• Описание задания:
Пожалуйста, подсчитайте, в скольких строках приведенных ниже данных встречается слово «Task». В ответе укажите только число.

• Предоставленные данные:
******

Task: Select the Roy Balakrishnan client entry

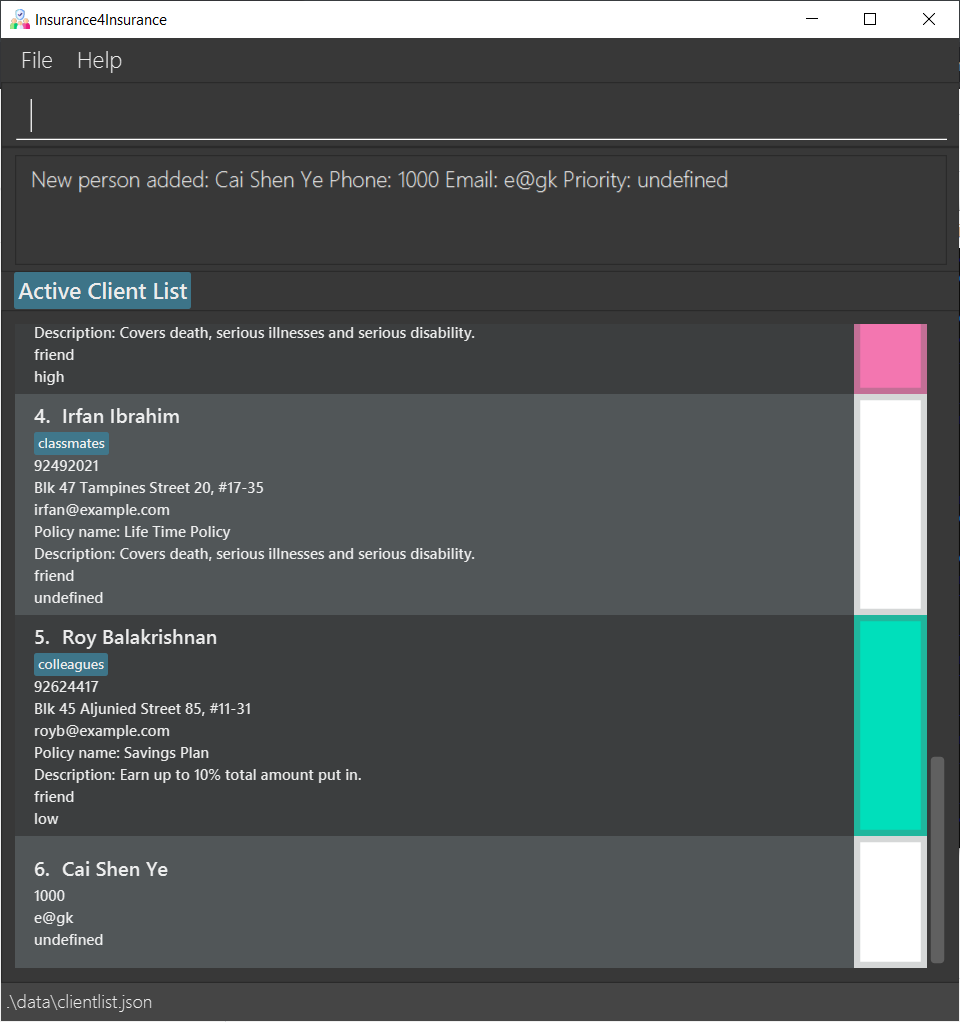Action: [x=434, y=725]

******

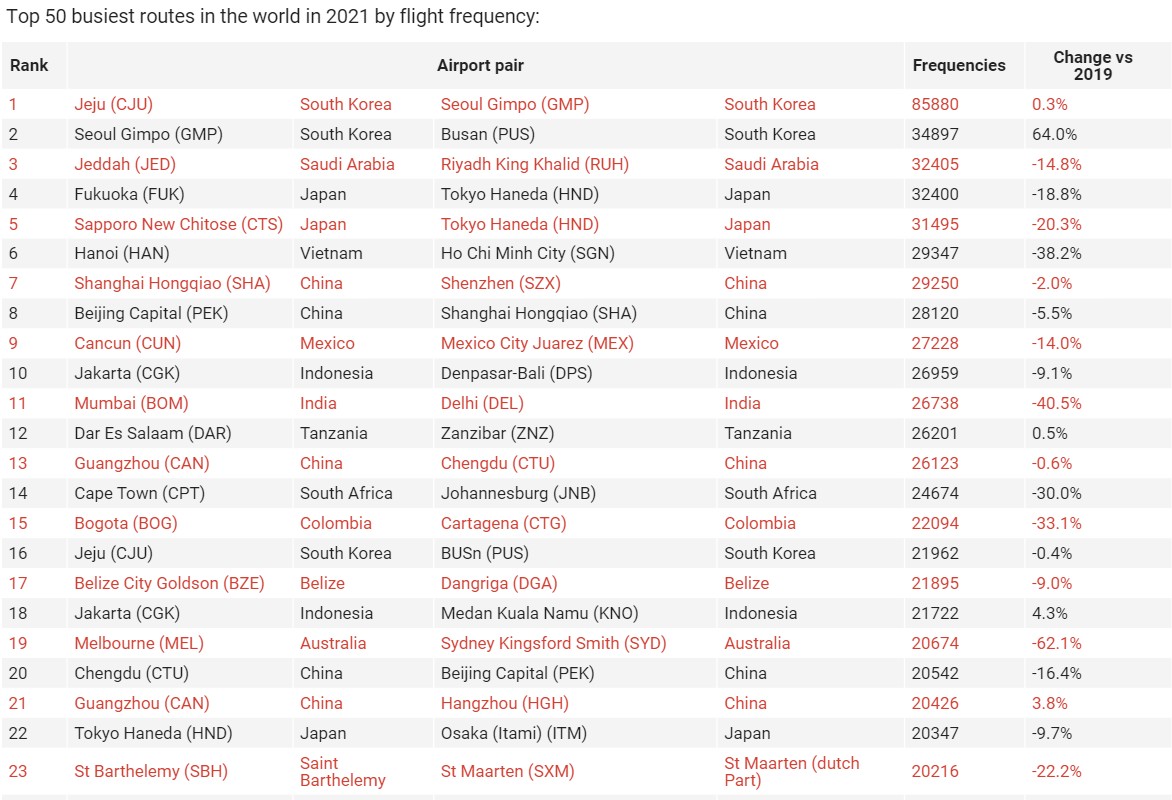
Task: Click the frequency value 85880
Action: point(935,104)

******

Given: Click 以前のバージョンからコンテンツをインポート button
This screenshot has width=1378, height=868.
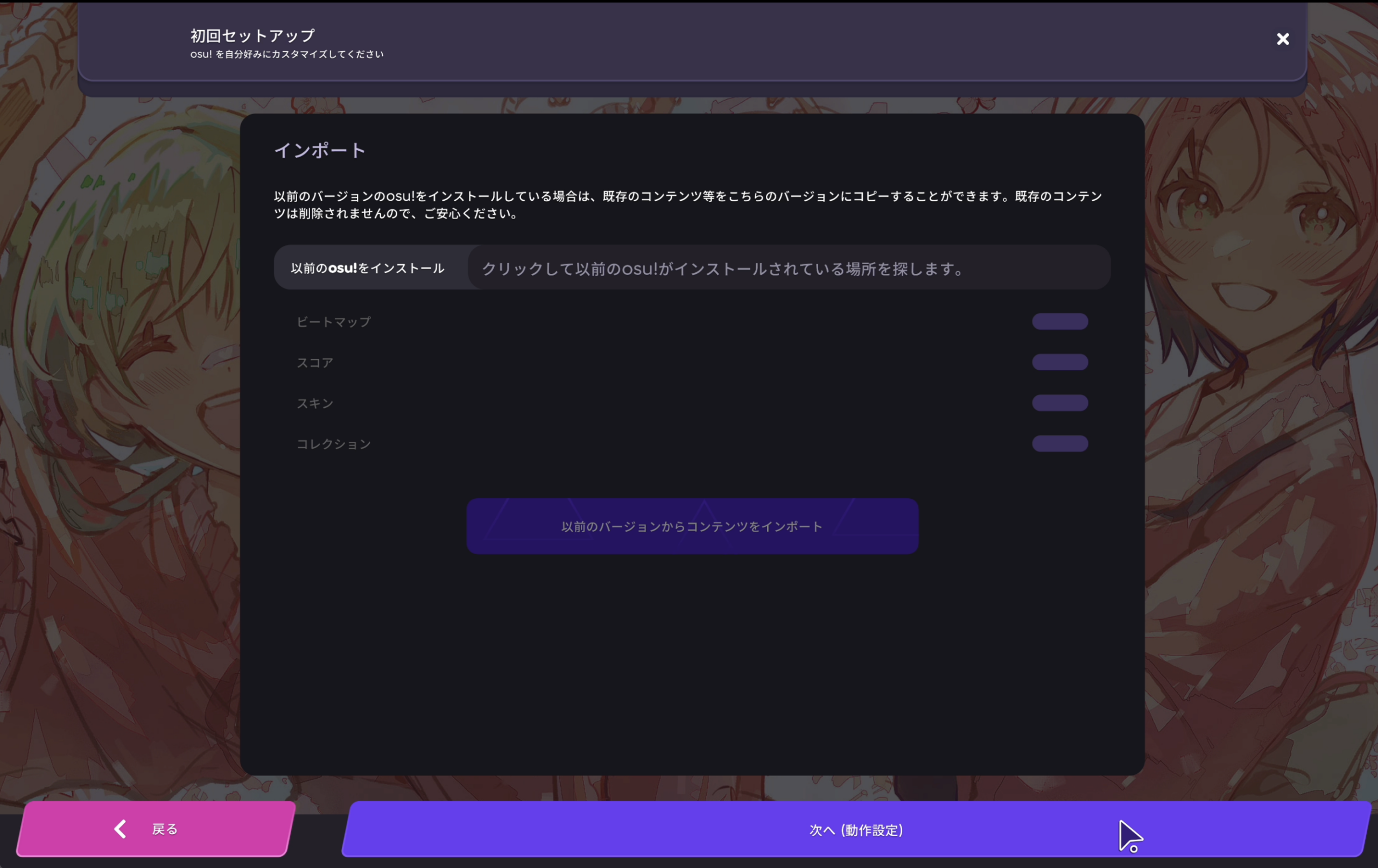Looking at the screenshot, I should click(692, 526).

******

• Итоговый результат:
2